Rekam jejak: Jurnalis senior Tabloid Bangkit, Kompas Gramedia, hingga pimpin media Kelompok Media Peluang. Di dunia politik & pemerintahan, ia bagian tim sukses Prabowo Subianto sejak 2019, Wakil Kepala Badan Pengentasan Kemiskinan, dan Komisaris Independen PT Pertamina. Sebelum jadi Kepala BGN, ia menjabat Wakil Kepala BGN Bidang Komunikasi Publik dan Investigasi sekaligus Ketua Pelaksana Harian Program MBG.
2. Wakil Kepala BGN: Agustina Arumsari
Profesional bidang pengawasan keuangan negara. Lulusan D3 dan D4 Akuntansi STAN.
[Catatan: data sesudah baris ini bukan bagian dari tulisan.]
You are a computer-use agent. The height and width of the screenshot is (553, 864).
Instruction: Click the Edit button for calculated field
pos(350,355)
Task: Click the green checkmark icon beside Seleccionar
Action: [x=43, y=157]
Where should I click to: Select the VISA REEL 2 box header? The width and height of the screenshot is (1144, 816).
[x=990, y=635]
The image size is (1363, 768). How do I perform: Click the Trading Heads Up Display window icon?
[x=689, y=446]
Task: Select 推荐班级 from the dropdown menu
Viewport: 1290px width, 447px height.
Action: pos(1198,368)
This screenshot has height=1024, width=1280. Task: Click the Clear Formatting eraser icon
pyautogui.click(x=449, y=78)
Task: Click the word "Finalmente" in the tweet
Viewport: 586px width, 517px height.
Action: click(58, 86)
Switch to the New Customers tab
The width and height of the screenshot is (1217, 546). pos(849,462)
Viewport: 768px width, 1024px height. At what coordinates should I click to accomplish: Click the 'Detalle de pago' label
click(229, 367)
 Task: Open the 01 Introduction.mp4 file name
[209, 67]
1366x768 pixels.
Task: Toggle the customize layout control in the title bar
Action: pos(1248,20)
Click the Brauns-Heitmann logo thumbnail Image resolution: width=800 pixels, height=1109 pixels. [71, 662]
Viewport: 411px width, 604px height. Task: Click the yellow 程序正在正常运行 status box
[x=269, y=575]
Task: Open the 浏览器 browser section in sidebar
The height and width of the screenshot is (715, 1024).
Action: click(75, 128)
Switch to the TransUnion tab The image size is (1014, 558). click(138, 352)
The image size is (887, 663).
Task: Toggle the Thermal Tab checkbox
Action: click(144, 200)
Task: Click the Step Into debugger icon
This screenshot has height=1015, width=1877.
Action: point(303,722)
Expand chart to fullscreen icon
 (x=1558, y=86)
Rekam jejak: Berkarier panjang di BPKP. Pernah jadi Direktur Investigasi BUMN/BUMD 2017, Direktur Investigasi III 2019, dan Deputi Kepala BPKP Bidang Investigasi 2020. Sebelum ke BGN, Februari 2025 ia menjabat Wakil Kepala BPKP. Kini ditugaskan memperkuat tata kelola keuangan dan akuntabilitas internal BGN.
3. Wakil Kepala BGN: Mayjen TNI Trenggono.
Perwira tinggi TNI AD berpangkat Mayor Jenderal.
Rekam jejak: Sebelum masuk BGN, ia menjabat Wakil Direktur Utama PT Agrinas Pangan Nusantara Indonesia, perusahaan di sektor pertahanan dan ketahanan pangan strategis.Fokus di BGN: Memperkuat sistem logistik, manajemen dapur Pelayanan Pemenuhan Gizi (SPPG), serta operasional distribusi program gizi nasional di lapangan.
Dengan tagline “Satu Tujuan, Satu Komitmen untuk Generasi Indonesia yang Sehat dan Hebat!”, pimpinan baru BGN berkomitmen mengedepankan 4 pilar: Gizi Berkualitas untuk Semua, Tata Kelola yang Baik, Kolaborasi untuk Negeri, dan Indonesia Sehat Indonesia Maju.
Penunjukan ini diharapkan memperkuat pelaksanaan program MBG dan program gizi lainnya agar tepat sasaran, transparan, dan berdampak langsung pada penurunan stunting serta peningkatan kualitas SDM Indonesia.